Spiced Apricot Scones
- 2 cups all-purpose flour
- ⅓ cup granulated sugar
- 2 teaspoons baking powder
- ½ teaspoon salt
- ¼ teaspoon ground allspice
- 4 tablespoons cold unsalted butter, cut into pieces
- ½ cup chopped dried apricots
- ¾ cup plus 1 tablespoon cold heavy whipping cream, divided
- ½ teaspoon vanilla extract
- Preheat oven to 350°.
- Line a baking sheet with parchment paper.
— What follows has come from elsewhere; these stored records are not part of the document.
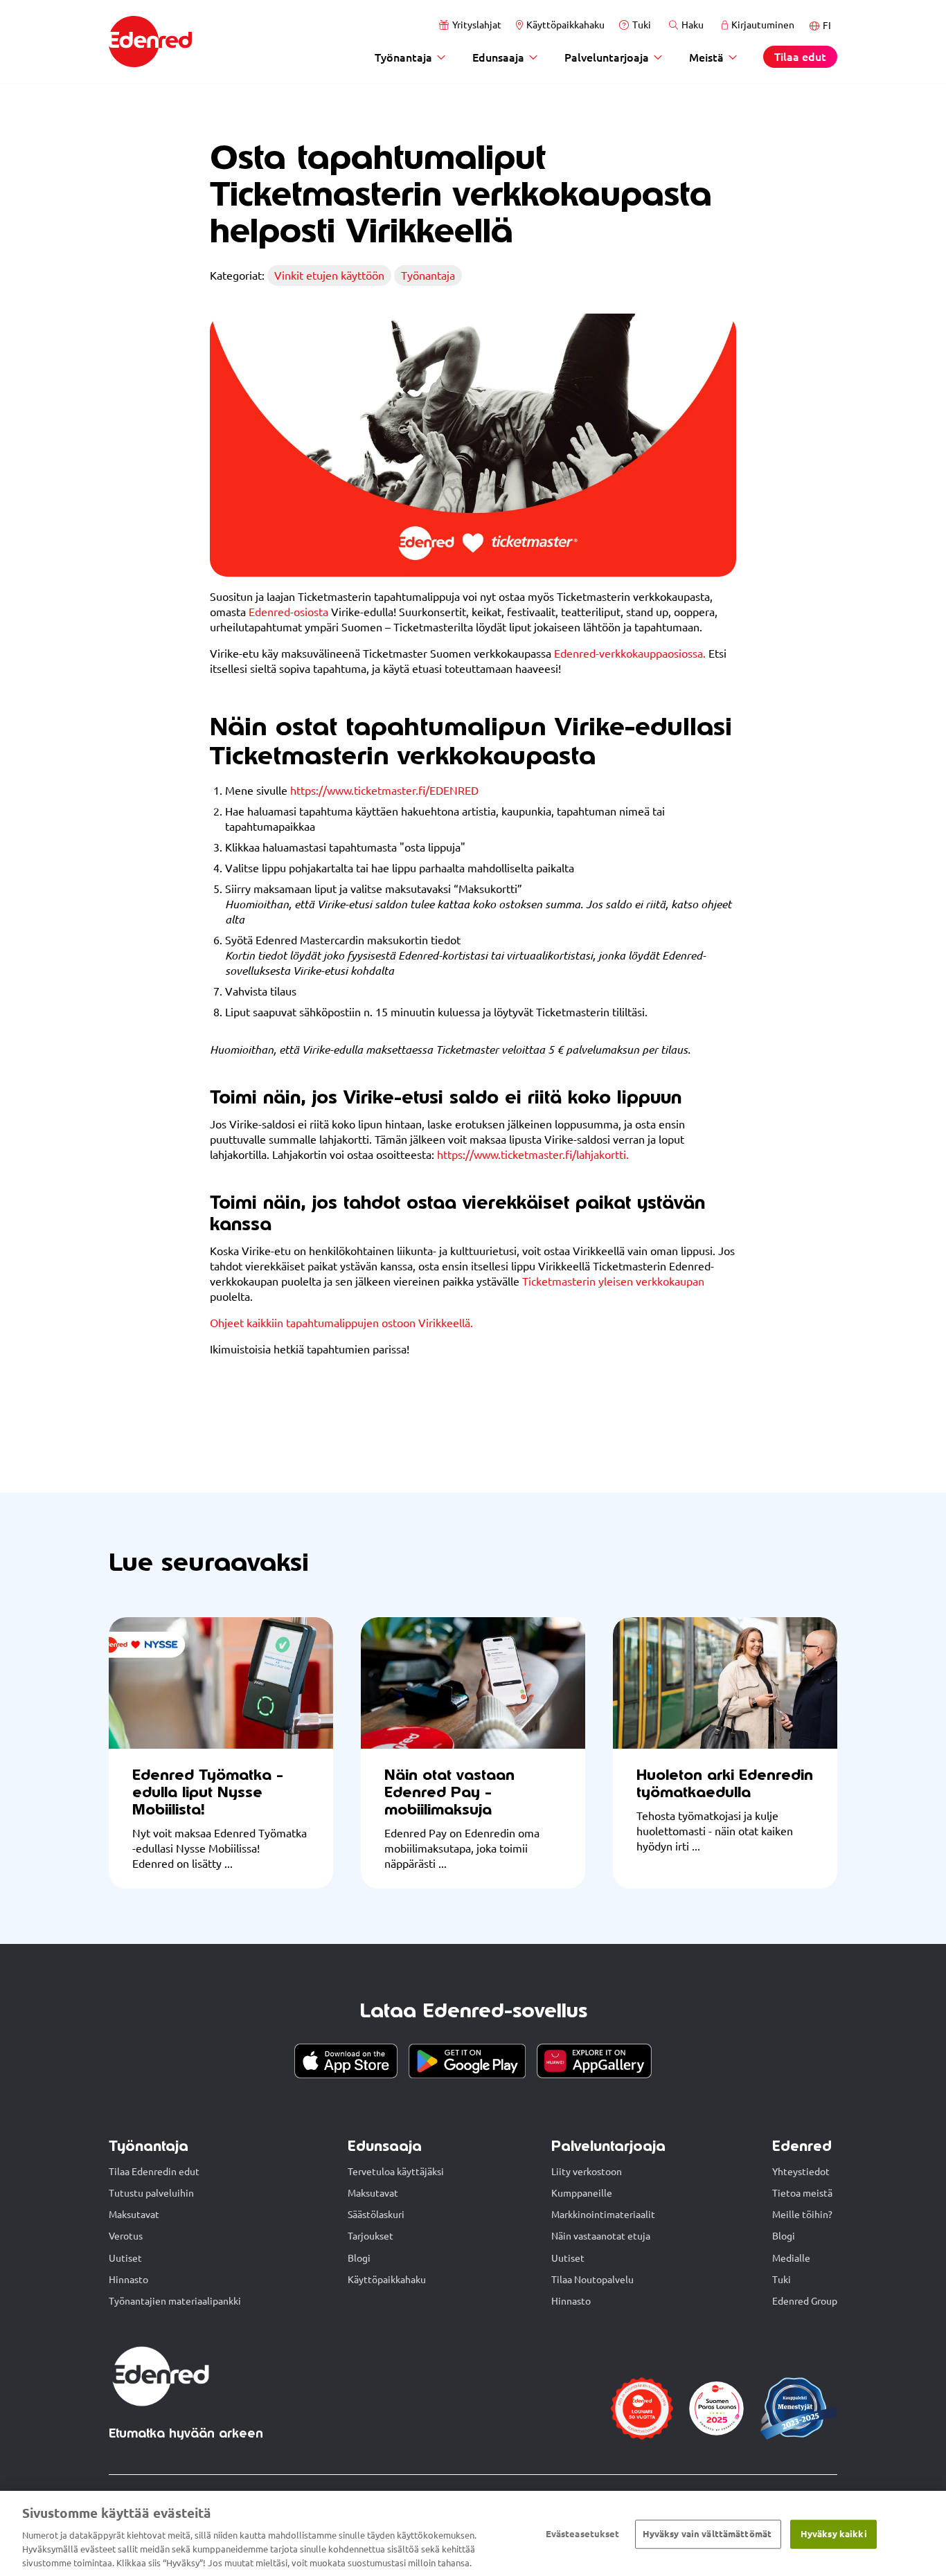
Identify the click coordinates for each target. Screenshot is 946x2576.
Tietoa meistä (802, 2193)
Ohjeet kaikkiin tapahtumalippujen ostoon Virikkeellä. (341, 1323)
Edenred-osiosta (288, 612)
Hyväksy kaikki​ (834, 2533)
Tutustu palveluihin (151, 2193)
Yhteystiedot (801, 2171)
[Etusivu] (150, 41)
- In a large bowl, combine flour, sugar, baking powder, salt, and allspice, whisking well. Using a pastry blender, cut butter into flour mixture until it resembles coarse crumbs. Add apricots, stirring to blend.
- In a liquid-measuring cup, combine ¾ cup cream and vanilla extract, stirring well. Add to flour mixture, stirring until mixture is evenly moist. (If dough seems dry, add more cream, 1 tablespoon at a time.) Working gently, bring mixture together with hands until a dough forms.
- Turn out dough onto a lightly floured surface. Knead gently 4 to 5 times. Using a rolling pin, roll dough to a ¾-inch thickness. Using a 2¼-inch fluted round cutter, cut 10 scones from dough, rerolling scraps as necessary. Place scones 2 inches apart on prepared baking sheet.
- Brush tops of scones with remaining 1 tablespoon cream.
- Bake until edges of scones are golden brown and a wooden pick inserted in the centers comes out clean, approximately 20 minutes.